ADAM’s code of conduct is intended to work in conjunction with existing laws and regulations to help develop a fair and well-organized digital asset market and provide an added layer of confidence to both innovators and investors. The new partners envision the code that will include guidelines on “market integrity, risk management, KYC and AML, custody, record keeping, clearing and settlement, market manipulation, data protection, and research.”
Ethereum Developers Are Looking to Make Big Changes Soon
It appears that a private meeting of Ethereum developers took place at the DevCon4 conference in October to discuss the future of the network. The discussion seemed to focus on accelerating major changes to the network, now rumored to be scheduled for June 2019. Talks of large overhauls have been public for a while but apparently developers are stressing that the impending changes need to be kept private for now to ensure early stage coordination before inviting public feedback.
Ethereum is currently the most popular blockchain development platform and any updates will have industry-wide effects. The set of changes in June will likely focus on alterations to Ethereum’s virtual machine (EVM) and changes to the costs of smart contracts by introducing “rent” for storing the contracts. The developers are seeking to make Ethereum more efficient and manageable by making computation more dynamic and storage more compact.

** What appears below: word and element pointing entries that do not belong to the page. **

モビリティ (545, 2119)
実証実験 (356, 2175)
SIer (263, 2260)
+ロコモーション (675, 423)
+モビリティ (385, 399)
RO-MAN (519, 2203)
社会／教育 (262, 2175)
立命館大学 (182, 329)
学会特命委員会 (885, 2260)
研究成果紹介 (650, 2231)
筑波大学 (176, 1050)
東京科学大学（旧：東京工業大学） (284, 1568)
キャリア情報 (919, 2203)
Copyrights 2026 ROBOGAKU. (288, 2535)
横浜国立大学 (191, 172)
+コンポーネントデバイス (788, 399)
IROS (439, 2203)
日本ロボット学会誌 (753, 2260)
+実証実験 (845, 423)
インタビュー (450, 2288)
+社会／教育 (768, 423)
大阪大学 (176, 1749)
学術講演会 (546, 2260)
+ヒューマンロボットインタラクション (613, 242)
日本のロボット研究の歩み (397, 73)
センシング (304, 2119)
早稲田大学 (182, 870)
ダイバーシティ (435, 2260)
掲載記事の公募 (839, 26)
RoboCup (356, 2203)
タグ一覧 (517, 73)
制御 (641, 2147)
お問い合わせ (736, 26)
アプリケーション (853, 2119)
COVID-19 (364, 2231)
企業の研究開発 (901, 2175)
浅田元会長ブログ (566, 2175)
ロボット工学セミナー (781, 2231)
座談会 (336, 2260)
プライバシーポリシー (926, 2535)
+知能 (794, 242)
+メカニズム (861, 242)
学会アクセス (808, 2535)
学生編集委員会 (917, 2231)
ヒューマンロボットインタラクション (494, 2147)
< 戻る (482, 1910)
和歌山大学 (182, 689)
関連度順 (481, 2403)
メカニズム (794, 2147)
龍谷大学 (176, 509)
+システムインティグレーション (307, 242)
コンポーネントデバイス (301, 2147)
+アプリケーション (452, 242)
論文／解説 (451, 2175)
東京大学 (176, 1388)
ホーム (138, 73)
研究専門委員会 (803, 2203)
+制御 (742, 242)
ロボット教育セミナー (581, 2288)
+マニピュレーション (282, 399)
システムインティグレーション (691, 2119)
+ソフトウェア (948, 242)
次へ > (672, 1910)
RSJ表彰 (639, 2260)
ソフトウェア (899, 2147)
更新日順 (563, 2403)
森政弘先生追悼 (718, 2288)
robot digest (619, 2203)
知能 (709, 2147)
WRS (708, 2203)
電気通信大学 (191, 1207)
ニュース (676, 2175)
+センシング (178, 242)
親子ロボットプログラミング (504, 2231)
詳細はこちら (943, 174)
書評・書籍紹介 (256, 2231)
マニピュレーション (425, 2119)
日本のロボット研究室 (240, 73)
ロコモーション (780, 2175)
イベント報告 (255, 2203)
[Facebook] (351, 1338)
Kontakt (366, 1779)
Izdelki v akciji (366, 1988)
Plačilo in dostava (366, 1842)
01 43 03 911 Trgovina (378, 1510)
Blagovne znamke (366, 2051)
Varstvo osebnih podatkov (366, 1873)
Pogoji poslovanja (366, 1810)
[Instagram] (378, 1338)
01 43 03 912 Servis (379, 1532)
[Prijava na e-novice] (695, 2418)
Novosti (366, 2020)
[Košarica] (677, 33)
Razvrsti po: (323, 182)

Ethereum creator Vitalik Buterin is reportedly wary of private discussions about the future of the network, calling for as much transparency and community input as possible. Because so many projects are being developed on the Ethereum platform, any changes will likely spark passionate debate and lead to contentious actions. It is believed that the developers are already planning a hardfork because the update will be so significant.
ICOBox Managing Partner Daria Generalova says, “Rapid innovation is always welcome, but as a community, we cannot be careless in our efforts to push forward. Hopefully the Ethereum updates will be unveiled sooner than later and uncontroversial. We don’t need another BCH situation.”
Judge Re-Ignites Debate Over SEC’s Labeling of Tokens as Securities
A US district judge in California ruled that the Securities and Exchange Commission (SEC) failed to prove tokens issued by Blockvest during its ICO qualified as securities. The judge argued that Blockvest’s tokens did not pass the Howey Test, because the investors did not expect to make a profit, and therefore, do not qualify as securities.
However, Blockvest’s legal troubles are far from over. Aside from failing to properly register with the SEC, Blockvest advertised that their project had approval from the Blockchain Exchange Commission, which is not a real governmental regulatory body. Both are illegal and will have legal ramifications.
Blockvest’s ICO was a small and unsuccessful fundraising attempt, only collecting ten thousand dollars from thirty-two investors who were mostly friends of the founder, but it does highlight that the debate on token properties is just getting started.
Legal protection for both token issuers and token buyers will be paramount moving forward. Clear regulatory guidelines need to be established, but cases like this highlight that much debate still needs to be had before concrete regulations are laid down. Tokens are a new type of exchange medium and must be handled as such.
In the short term, Blockvest is a good example of how not to run an ICO. False claims about accreditation and registration, relying on friends for funding and a hazy marketing strategy are all recipes for disaster.
“Legal challenge to the SEC’s regulations on tokens as securities is a small win for crypto. Not because tokens shouldn’t be regulated as such, but because it sets the stage for further discussion on how they should be handled,” says ICOBox CEO Andriy Zinchuk.